I'm not sure the move away from SD expansion slots needs to be ascribed to any of this; there are simpler and more satisfactory explanations.
An SD slot adds complexity to your system spec, not to mention taking up a chunk of space in a phone that you're desperately trying to make 0.1mm thinner than the competition's offering (per the current trend). And I assume there's a licensing tithe to be paid to the SD standards cartel, even if it is FRAND.
That's the con, what's the pro these days?
Sneakernet capability? Hell, the phone (and probably the device you want to transfer to/from) has N or even AC wifi, so over-the-air file transfer is almost as fast and definitely less of a fiddle. (I speak from experience, having chosen a Galaxy SIII largely because it had an SD slot but since then have upgraded the house to 802.11n wifi - these days the card stays put.) And of course they're all wanting to flog us the cloud now.
After-market capacity upgrade? Well, we can see elsewhere what the mfrs. think about user-serviceable hardware (soldered-on battery, anyone?). Far better to make that money themselves by offering the handset in multiple SKUs with different onboard capacities.

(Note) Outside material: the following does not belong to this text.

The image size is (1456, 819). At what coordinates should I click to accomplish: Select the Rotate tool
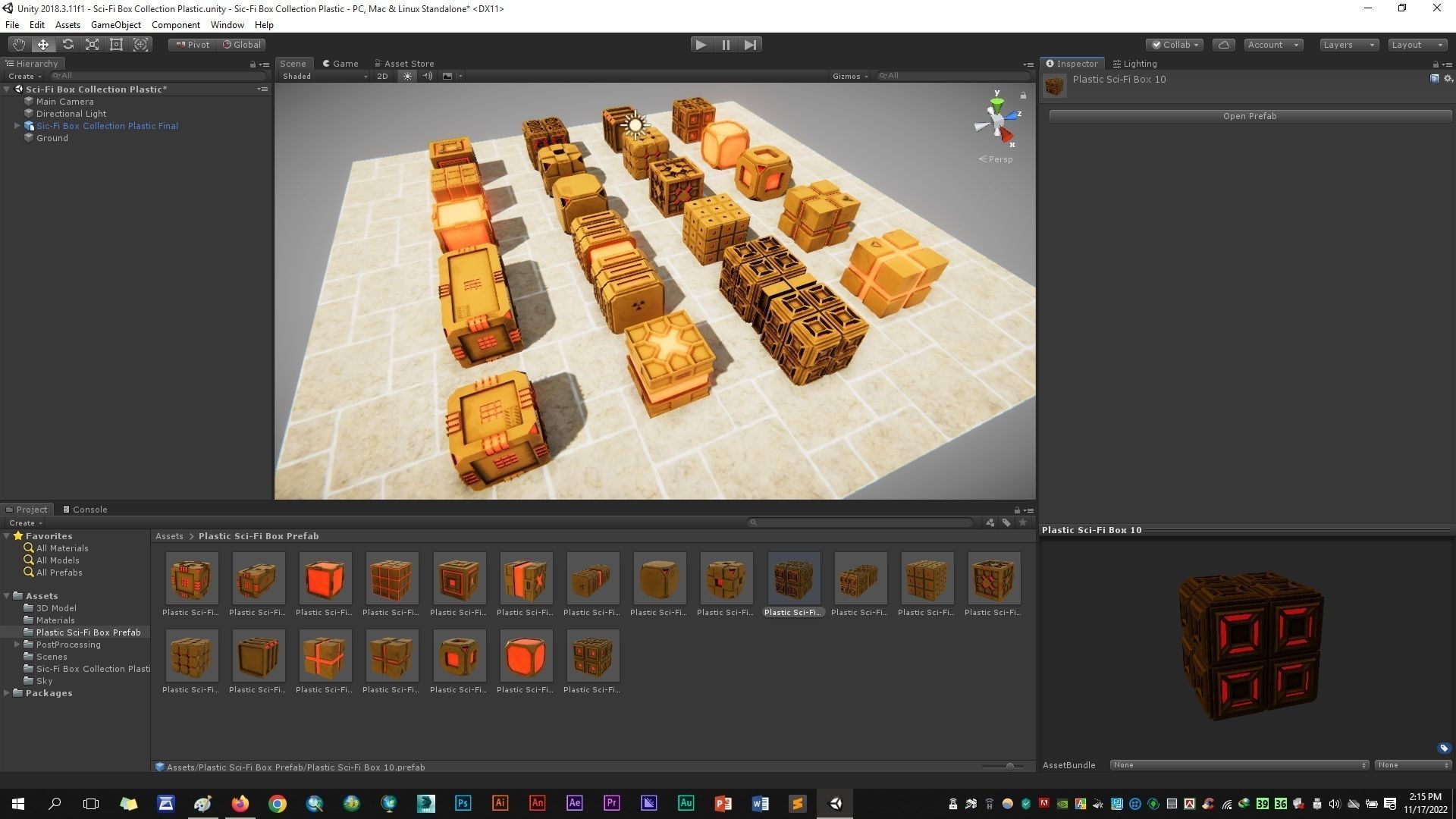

Even when it comes to plugging the thing in via USB, I think direct filesystem-level access is something that's seen as superfluous (unless you're a neckbeard, which is why mass storage mode is hidden away in the developer options on Android). Most consumers use the phone's storage only for media, so MTP is all they need. (I just wish it worked a bit more reliably on Linux, but that's a rant for another day.)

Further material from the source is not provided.